Me entristeció encontrarme con gente valiosa, de intenciones nobles, creativas, poco egoístas y positivas, dirimiéndose entre lacras que pretenden quebrar sus valores, sus expectativas, sus ilusiones y sus convicciones. Me di cuenta que esa crudeza que distinguí al momento de bajarme no era una mera sensación, sino que está manifestándose  constantemente, haciendo la guerra material y psicológica a quienes intentan vivir eludiendo la picadora de carne. La ciudad y sus acólitos amarillos como la hepatitis pretenden que todos queden mansamente rendidos y quepan dentro de los parámetros predeterminados, una especie de cajón a medida. Pero no. Hay personas valientes que enfrentan diariamente la confusión, la desorientación y el aislamiento, consecuencias de no dejarse vencer, de seguir alimentando la llama de ser auténticos. Así, caminar por los barrios no deja de tener su encanto, aunque el costo de vida es tan alto que no se cobra en dinero, sino en salud.

Esto me llevó a pensar: ¿qué hay en mí? ¿Por qué le presto atención a cosas que muy pocos reconocen como problemas serios? ¿Seré un tremendista que no puede disfrutar de las calles, de los bares, del sueldo y asumir que siempre hay gente en peores condiciones? Creo que se puede mantener el disfrute, asumir que hay otros bajo peores condiciones, sin naturalizar esto ni relativizar nuestras propias problemáticas, las cuales son caras de la misma moneda. Pero durante esos mismos días se sucedieron ahí mismo hechos tan significativos como la primera marcha masiva contra el femicidio, la condena a uno de los policías implicados en el caso Arruga o la ridícula y escandalosa exposición de la mafia organizada que emergió -envalentonada por la impunidad eterna-  en el Boca – River. Todo en el marco de la continuidad del acampe QoPINIWI en el obelisco. Es decir, incluso más allá de las torturas segmentadas en detalles como el transporte, la alimentación, las instituciones asfixiantes, la contaminación de todo tipo o la psicosis colectiva invasiva, parece inevitable no sentirse rodeado e indefenso cuando uno mira bien a sus alrededores, especialmente en Buenos Aires, donde todavía se huele el humo de los talleres clandestinos incendiados.

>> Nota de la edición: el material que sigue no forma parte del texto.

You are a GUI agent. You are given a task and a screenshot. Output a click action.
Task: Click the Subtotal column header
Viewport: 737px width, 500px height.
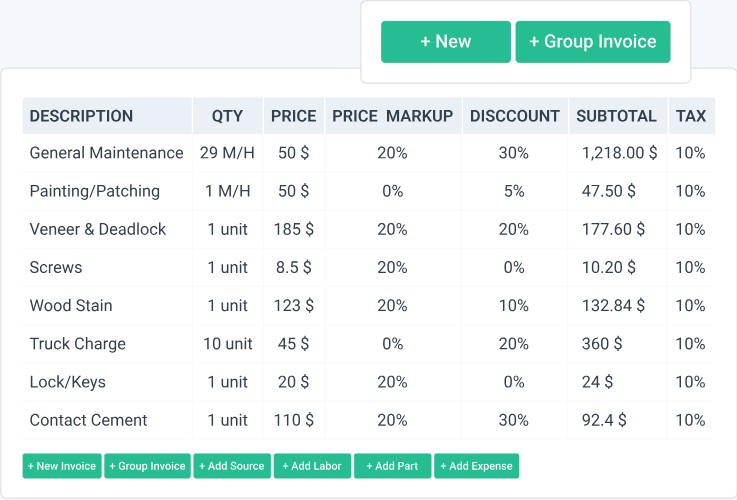(616, 116)
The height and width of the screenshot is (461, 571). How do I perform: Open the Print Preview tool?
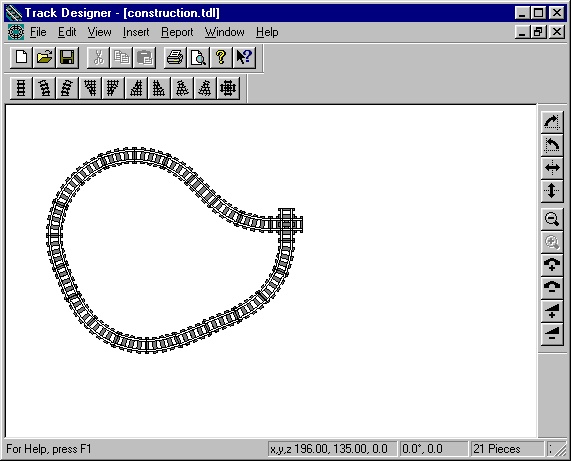198,58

Ventanas, bares, pizzerías, parques, estaciones, recitales, caminatas, comidas; todos fueron escenarios de la aventura en la cual indagamos en nuestras propias profundidades y en las de aquello que nos rodea. ¿Por qué esa es mi gente? ¿Qué imagen encontré frente a esos espejos? ¿Cómo harán para sobrevivir al monstruo? A medida que pasan los kilómetros me va dando la sensación de que cada día debemos luchar más profundamente contra la desorientación, construyendo criterios de cómo queremos vivir para impedir que las filtraciones cancerígenas avancen sobre nosotros. Luego, luchar para imponer esos criterios positivos y expandirlos, compartirlos para conformar una trinchera crítica y vital, sembrar semillas que nos trasciendan y construir, mientras tanto, nuestra propia sanidad. Parece ser que la existencia es un combate eterno y estamos en tiempos de resistencia.